* Dataset items
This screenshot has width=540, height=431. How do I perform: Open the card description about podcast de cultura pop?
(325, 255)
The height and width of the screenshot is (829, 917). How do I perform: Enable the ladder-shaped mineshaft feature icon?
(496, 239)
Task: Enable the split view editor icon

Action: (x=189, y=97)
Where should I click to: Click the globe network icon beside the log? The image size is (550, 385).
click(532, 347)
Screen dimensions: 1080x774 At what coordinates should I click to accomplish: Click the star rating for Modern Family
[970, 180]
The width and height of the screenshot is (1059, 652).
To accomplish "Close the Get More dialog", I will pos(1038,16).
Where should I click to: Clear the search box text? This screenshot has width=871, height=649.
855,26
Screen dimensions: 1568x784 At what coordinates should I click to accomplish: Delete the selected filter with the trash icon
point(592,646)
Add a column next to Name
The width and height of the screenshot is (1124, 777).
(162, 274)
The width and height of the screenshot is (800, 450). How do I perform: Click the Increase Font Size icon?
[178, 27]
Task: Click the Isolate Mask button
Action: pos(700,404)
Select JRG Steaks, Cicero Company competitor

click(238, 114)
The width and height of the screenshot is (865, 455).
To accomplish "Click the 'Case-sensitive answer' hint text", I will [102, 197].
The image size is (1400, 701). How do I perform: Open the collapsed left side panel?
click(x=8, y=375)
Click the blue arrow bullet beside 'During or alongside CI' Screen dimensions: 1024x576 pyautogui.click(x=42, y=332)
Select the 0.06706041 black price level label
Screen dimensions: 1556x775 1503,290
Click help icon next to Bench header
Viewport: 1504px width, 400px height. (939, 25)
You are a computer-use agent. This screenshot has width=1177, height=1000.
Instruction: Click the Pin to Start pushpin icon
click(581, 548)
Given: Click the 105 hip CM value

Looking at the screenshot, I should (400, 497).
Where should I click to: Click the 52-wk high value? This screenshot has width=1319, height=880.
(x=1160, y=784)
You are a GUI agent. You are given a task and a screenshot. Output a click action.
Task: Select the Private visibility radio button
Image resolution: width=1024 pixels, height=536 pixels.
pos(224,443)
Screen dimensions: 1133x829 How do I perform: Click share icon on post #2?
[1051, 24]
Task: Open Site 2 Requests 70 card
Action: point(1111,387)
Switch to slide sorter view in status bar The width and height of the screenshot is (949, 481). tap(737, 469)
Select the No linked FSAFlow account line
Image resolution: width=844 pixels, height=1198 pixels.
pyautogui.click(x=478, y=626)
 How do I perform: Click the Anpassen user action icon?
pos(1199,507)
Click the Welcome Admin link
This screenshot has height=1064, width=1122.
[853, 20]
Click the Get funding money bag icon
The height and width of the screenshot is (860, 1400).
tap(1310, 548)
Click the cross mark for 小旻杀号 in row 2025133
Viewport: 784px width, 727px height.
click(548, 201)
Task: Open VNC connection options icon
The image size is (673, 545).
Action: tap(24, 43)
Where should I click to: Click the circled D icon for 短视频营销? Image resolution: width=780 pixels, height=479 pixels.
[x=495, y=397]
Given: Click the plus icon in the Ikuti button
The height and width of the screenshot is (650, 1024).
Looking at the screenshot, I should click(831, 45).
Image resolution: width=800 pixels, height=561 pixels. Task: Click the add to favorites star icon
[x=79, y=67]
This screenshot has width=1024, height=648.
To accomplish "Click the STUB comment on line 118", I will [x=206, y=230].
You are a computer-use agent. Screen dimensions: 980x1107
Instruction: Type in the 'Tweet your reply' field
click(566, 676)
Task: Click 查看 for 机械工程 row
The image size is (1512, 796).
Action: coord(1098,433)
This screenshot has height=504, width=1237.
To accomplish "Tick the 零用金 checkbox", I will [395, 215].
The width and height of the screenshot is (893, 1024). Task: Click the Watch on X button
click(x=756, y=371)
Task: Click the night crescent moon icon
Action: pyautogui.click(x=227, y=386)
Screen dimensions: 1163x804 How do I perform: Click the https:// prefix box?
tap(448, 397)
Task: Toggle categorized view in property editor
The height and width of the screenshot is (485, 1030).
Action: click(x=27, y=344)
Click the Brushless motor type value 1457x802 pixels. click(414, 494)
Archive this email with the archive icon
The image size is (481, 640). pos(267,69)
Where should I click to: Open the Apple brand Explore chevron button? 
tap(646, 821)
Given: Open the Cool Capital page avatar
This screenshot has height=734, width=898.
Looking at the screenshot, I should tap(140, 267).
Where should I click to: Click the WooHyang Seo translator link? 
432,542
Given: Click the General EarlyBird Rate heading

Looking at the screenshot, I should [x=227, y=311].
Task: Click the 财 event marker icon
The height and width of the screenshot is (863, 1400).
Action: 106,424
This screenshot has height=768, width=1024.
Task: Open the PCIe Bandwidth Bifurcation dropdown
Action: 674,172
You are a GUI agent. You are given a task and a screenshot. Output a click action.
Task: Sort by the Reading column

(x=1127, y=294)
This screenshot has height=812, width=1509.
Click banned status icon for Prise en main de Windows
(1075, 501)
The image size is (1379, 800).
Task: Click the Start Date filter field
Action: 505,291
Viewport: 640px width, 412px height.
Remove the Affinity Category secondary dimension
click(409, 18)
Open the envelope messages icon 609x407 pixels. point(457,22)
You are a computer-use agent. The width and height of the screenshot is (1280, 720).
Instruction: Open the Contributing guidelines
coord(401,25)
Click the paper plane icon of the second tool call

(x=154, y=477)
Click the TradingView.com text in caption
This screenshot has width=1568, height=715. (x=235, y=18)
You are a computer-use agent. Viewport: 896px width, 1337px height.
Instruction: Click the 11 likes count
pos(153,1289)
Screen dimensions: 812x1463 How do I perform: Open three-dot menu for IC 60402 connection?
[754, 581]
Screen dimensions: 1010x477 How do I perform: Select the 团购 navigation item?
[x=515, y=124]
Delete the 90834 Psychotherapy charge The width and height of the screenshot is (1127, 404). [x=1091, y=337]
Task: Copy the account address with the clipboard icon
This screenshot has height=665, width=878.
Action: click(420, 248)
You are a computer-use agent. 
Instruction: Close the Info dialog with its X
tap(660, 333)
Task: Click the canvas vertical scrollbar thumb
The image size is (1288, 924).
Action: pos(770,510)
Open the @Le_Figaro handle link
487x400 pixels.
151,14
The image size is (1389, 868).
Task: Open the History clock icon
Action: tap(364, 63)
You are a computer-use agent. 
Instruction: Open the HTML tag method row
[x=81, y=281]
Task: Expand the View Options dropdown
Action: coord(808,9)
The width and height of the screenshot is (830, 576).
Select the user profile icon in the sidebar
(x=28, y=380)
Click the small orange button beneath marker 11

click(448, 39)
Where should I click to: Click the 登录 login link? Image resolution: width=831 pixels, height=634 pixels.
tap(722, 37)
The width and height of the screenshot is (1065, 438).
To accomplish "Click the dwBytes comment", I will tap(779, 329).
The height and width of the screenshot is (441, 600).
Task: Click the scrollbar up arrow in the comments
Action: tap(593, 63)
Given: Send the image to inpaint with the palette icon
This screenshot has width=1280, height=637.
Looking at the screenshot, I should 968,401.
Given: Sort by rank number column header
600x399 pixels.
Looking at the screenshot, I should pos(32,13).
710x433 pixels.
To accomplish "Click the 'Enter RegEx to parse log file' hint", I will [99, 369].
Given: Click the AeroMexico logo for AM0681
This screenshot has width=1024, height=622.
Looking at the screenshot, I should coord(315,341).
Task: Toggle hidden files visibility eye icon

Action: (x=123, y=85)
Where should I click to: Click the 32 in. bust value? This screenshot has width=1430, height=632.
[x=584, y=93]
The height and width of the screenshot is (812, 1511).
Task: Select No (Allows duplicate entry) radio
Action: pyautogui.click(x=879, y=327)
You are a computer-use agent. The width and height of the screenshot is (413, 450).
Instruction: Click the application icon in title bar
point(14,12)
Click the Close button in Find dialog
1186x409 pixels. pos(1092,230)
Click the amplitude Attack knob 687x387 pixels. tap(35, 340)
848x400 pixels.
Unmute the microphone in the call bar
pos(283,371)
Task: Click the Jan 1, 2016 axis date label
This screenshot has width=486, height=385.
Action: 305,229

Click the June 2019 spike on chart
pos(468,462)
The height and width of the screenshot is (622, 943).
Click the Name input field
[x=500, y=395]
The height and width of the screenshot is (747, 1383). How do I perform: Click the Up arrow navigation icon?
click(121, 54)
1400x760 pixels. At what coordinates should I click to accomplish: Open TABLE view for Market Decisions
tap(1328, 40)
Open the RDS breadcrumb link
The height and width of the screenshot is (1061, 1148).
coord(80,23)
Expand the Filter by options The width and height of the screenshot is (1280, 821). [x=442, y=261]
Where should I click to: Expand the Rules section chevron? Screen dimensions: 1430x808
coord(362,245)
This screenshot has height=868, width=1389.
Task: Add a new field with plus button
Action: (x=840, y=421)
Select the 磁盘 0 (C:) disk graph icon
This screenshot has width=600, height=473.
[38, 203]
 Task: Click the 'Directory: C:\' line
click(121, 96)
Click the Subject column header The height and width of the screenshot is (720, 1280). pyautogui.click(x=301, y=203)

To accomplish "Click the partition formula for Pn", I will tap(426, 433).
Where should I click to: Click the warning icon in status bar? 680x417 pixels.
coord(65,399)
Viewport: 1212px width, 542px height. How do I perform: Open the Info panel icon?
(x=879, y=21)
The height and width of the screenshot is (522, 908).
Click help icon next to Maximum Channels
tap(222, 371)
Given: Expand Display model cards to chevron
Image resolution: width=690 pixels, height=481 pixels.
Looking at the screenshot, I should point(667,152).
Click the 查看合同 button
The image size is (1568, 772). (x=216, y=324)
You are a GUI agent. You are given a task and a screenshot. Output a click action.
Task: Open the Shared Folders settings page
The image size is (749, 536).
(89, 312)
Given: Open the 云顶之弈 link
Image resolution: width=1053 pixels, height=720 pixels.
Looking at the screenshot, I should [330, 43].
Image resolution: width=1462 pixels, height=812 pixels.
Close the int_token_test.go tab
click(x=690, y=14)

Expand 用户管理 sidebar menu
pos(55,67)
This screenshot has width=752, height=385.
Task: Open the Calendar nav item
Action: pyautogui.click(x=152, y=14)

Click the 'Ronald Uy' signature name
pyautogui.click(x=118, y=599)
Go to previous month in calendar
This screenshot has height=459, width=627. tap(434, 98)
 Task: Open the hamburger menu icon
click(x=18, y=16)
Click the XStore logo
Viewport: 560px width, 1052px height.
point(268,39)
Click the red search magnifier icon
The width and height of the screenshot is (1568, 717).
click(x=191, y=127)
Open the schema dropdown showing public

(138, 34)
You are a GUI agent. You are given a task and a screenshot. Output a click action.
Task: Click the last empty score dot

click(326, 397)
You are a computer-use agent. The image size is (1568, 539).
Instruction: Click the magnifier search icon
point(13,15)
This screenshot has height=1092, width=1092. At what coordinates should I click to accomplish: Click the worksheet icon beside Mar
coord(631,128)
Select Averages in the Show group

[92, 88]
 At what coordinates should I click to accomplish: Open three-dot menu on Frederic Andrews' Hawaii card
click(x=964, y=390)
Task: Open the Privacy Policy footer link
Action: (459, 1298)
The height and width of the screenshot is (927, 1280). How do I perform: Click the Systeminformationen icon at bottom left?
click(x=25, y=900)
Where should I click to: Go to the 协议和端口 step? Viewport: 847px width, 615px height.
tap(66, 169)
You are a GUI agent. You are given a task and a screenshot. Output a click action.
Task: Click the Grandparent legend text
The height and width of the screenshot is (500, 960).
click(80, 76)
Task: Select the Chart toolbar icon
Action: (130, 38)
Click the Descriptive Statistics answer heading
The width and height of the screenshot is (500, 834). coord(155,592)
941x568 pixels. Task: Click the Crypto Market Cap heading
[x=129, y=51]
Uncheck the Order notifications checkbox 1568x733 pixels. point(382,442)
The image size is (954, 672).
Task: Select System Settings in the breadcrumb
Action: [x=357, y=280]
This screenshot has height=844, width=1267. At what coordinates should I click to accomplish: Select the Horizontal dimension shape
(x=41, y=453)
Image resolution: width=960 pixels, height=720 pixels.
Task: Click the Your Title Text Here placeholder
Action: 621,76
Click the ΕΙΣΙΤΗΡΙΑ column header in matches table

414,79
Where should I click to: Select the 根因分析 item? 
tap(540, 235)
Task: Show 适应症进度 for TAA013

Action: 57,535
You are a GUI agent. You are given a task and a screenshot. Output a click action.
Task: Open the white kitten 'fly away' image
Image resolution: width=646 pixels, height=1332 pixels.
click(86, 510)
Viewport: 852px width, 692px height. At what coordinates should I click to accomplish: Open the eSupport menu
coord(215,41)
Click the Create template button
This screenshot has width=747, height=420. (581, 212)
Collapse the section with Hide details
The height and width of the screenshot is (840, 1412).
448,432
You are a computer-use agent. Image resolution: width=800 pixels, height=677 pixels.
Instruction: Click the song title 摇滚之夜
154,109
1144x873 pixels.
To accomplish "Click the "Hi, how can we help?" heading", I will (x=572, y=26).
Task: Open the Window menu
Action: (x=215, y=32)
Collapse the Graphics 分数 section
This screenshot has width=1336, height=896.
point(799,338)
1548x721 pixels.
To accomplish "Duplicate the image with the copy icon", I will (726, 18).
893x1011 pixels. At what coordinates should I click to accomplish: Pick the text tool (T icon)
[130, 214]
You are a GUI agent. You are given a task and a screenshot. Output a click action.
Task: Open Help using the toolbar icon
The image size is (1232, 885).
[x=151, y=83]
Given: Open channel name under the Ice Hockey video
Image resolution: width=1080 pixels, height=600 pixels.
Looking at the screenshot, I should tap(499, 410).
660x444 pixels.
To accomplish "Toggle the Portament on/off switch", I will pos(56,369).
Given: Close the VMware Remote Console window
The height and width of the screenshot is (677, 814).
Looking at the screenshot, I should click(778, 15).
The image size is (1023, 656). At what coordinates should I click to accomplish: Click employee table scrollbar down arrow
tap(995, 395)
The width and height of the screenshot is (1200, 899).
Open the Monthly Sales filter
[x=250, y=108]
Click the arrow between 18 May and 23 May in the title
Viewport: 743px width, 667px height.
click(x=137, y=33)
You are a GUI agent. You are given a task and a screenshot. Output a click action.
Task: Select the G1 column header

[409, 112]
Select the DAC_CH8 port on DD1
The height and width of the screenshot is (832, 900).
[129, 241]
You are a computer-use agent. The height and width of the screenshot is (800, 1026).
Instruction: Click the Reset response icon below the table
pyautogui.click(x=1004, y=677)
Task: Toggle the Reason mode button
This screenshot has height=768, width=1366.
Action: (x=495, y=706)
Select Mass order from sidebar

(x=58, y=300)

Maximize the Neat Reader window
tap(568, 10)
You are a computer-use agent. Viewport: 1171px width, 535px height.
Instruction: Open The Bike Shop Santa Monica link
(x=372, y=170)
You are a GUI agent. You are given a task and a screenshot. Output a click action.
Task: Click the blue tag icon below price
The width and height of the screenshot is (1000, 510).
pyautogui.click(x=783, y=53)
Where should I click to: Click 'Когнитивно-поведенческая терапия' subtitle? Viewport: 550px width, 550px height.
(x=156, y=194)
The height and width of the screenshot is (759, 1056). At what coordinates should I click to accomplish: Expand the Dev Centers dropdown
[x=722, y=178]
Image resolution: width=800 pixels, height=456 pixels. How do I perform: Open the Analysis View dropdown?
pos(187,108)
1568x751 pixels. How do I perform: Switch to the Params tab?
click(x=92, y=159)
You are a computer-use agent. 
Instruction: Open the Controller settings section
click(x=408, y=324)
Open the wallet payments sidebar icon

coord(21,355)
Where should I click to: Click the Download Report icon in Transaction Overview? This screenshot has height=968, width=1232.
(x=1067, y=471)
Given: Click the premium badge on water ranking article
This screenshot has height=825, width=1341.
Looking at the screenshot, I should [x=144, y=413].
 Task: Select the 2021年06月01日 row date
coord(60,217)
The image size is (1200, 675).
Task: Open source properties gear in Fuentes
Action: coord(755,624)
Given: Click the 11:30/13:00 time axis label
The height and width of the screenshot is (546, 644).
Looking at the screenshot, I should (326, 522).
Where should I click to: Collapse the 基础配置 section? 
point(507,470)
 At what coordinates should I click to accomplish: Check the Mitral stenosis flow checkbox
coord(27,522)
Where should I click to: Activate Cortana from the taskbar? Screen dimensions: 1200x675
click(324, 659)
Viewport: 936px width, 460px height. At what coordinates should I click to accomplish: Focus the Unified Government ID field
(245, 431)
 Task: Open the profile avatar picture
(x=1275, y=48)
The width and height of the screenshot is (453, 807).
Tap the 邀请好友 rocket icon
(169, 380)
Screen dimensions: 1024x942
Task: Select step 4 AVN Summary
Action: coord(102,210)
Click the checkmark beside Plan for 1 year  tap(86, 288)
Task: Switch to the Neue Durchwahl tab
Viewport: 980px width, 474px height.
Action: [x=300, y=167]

* Assignment
Using the data above, return each line that includes the word "axis".

* Problem solution
Task: Click the Jan 1, 2016 axis date label
Given: Click the 11:30/13:00 time axis label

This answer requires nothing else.